**Assigned task**
For the records below, give the number of lines that include the string "Folderverspreiding". Nothing else belongs in the answer.
Data to use section start
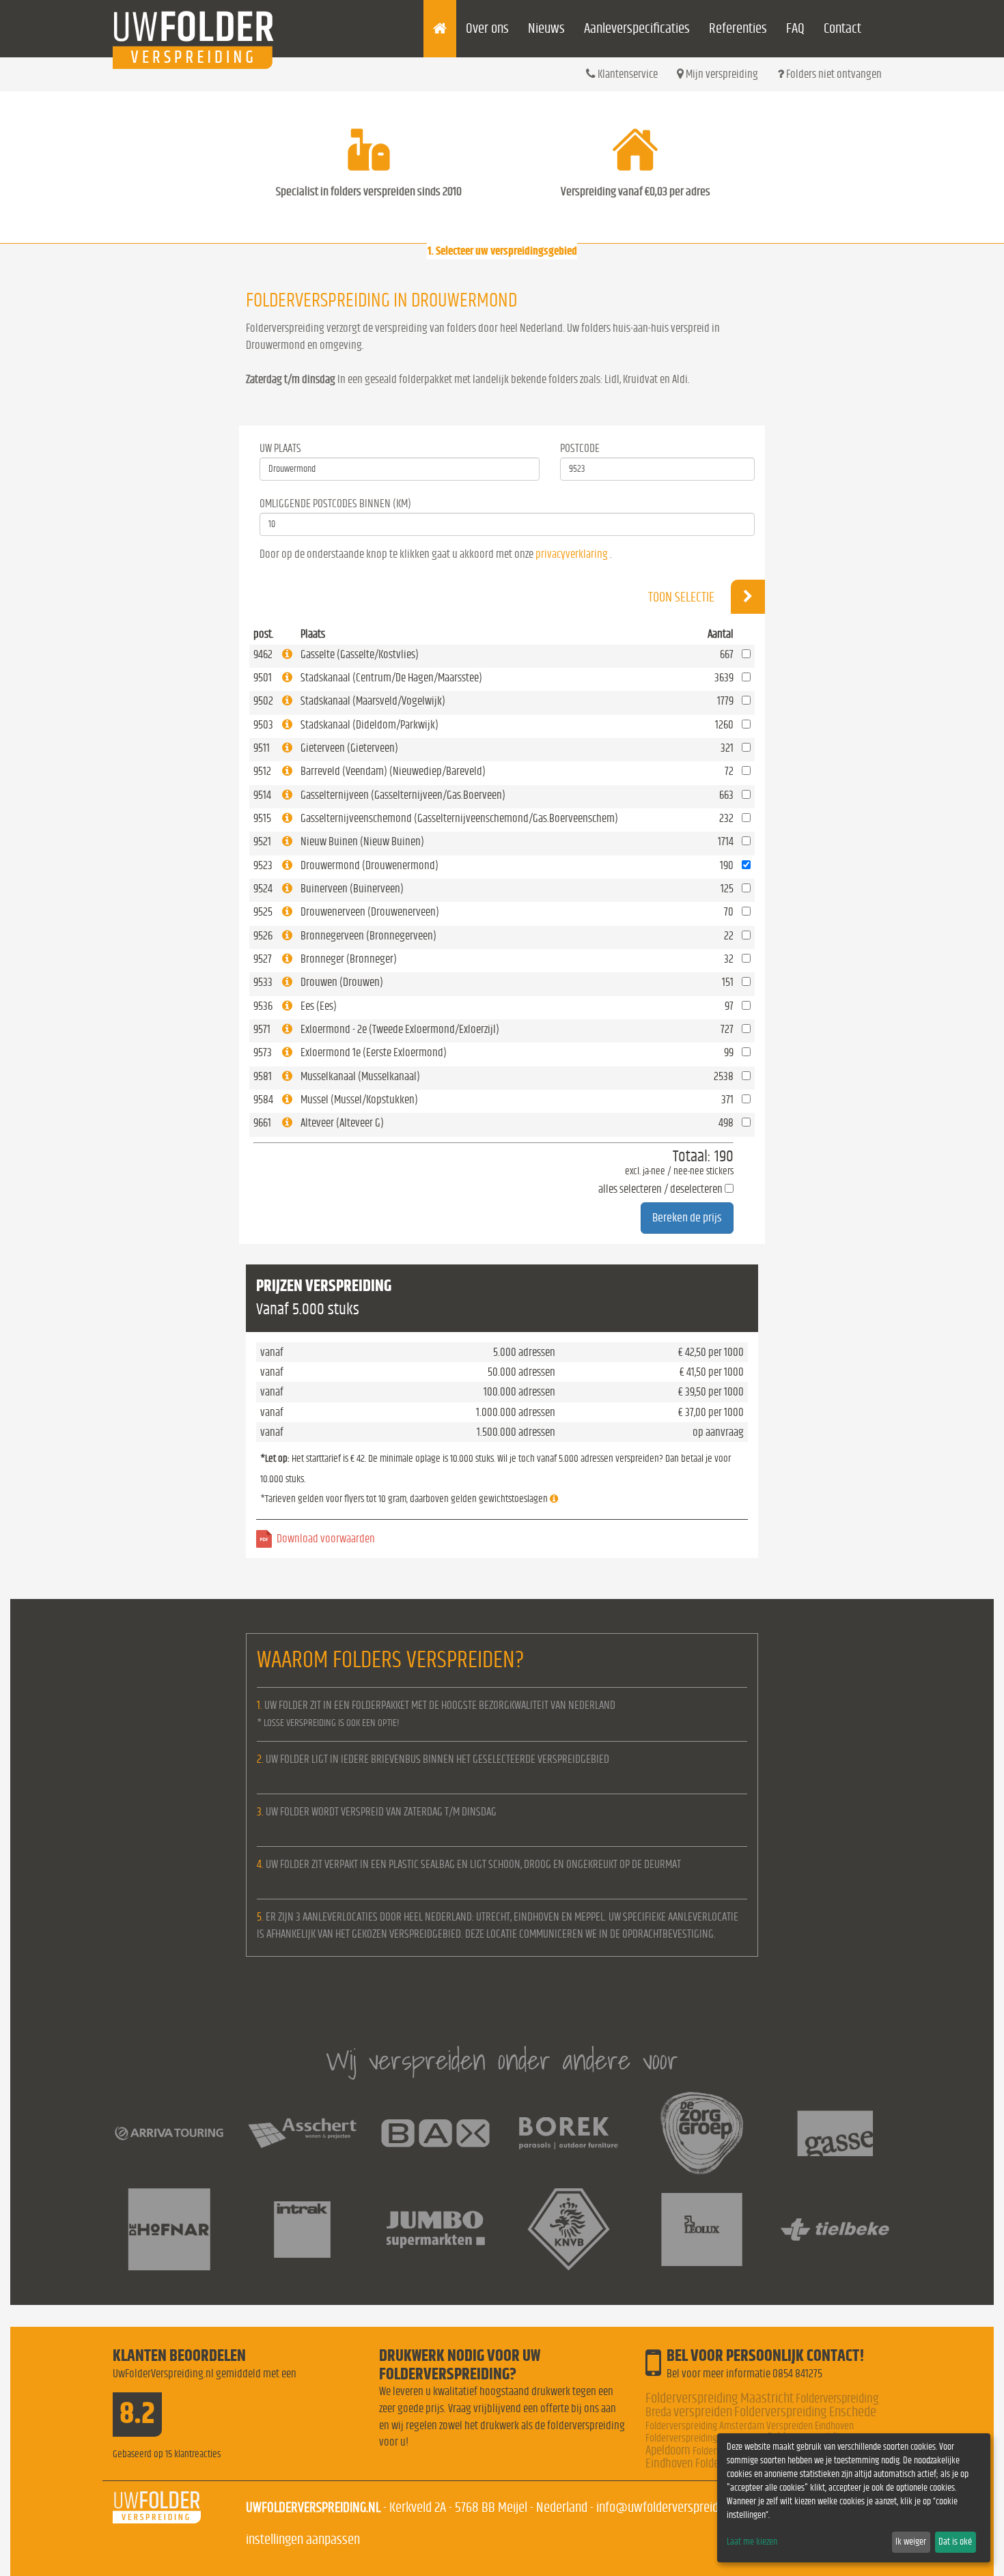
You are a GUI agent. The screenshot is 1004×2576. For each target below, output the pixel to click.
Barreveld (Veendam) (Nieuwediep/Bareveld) (393, 771)
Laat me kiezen (752, 2542)
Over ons (487, 28)
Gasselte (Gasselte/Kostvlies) (360, 654)
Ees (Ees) (319, 1006)
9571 (261, 1029)
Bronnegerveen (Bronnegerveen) (368, 936)
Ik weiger (910, 2542)
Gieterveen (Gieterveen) (349, 748)
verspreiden (702, 2412)
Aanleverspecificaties (637, 28)
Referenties (738, 28)
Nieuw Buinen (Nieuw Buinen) (362, 841)
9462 (263, 654)
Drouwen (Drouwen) (342, 982)
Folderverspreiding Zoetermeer (705, 2438)
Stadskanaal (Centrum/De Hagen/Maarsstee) (391, 677)
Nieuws (546, 28)
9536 (263, 1006)
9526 (263, 936)
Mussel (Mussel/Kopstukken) (359, 1099)
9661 (262, 1123)
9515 (262, 818)
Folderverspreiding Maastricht (719, 2398)
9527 (262, 959)
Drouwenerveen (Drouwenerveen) (370, 912)
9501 (262, 677)
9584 (263, 1099)
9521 (262, 841)
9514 (262, 795)
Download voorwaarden (326, 1538)
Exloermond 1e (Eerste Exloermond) (374, 1052)
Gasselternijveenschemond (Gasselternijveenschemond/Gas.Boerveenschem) (459, 818)
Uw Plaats (280, 448)
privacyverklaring (571, 554)
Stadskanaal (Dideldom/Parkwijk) (369, 725)
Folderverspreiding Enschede (805, 2412)
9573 (262, 1052)
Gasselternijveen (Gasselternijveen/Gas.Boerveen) (403, 795)
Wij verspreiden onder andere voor (502, 2060)
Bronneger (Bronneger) (349, 959)
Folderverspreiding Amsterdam (704, 2425)
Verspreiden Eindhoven (810, 2425)
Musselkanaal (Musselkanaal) (360, 1076)
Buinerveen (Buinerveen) (352, 888)
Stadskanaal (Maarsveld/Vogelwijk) (373, 701)
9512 (262, 771)
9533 (263, 982)
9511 (261, 748)
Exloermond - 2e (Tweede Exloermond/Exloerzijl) (400, 1029)
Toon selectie (682, 597)
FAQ (795, 28)
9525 (263, 912)
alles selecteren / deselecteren (660, 1189)
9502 (263, 701)
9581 (262, 1076)
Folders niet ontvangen (833, 74)
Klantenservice (627, 74)
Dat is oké (955, 2542)
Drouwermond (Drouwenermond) (369, 865)
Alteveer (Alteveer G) (342, 1123)
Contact (842, 28)
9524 (263, 888)
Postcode (580, 448)
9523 (263, 865)
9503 (263, 725)
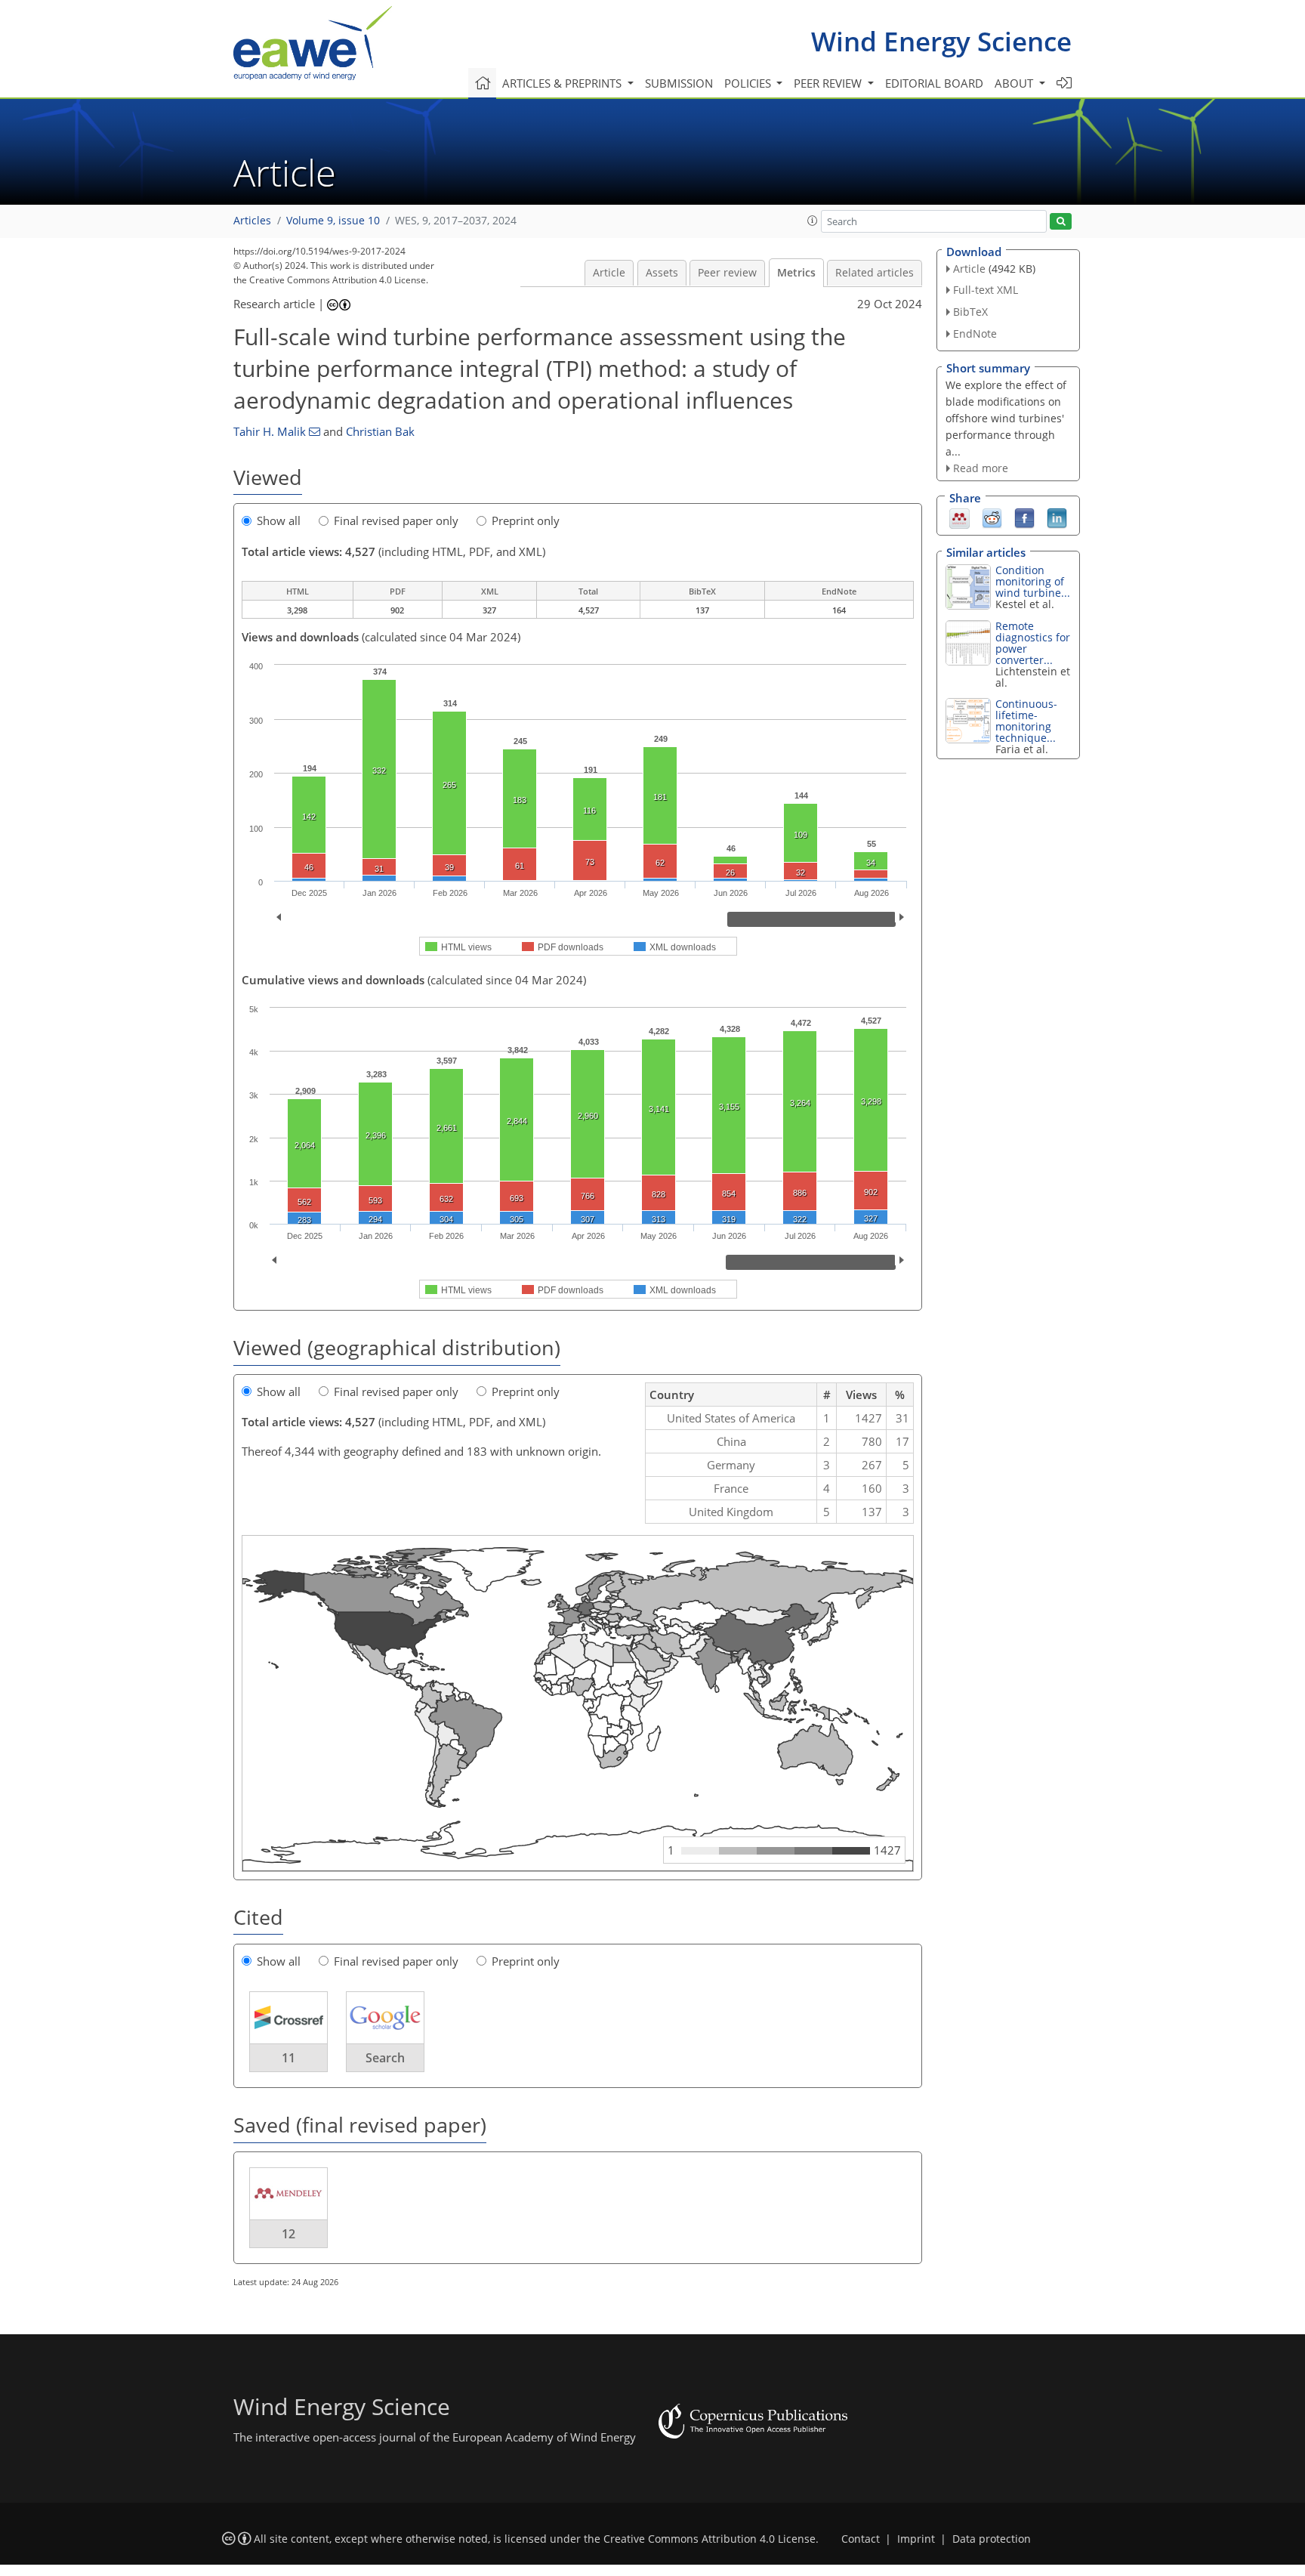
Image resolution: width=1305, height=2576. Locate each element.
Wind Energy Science (941, 41)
Data to use section end
**Written reply**
4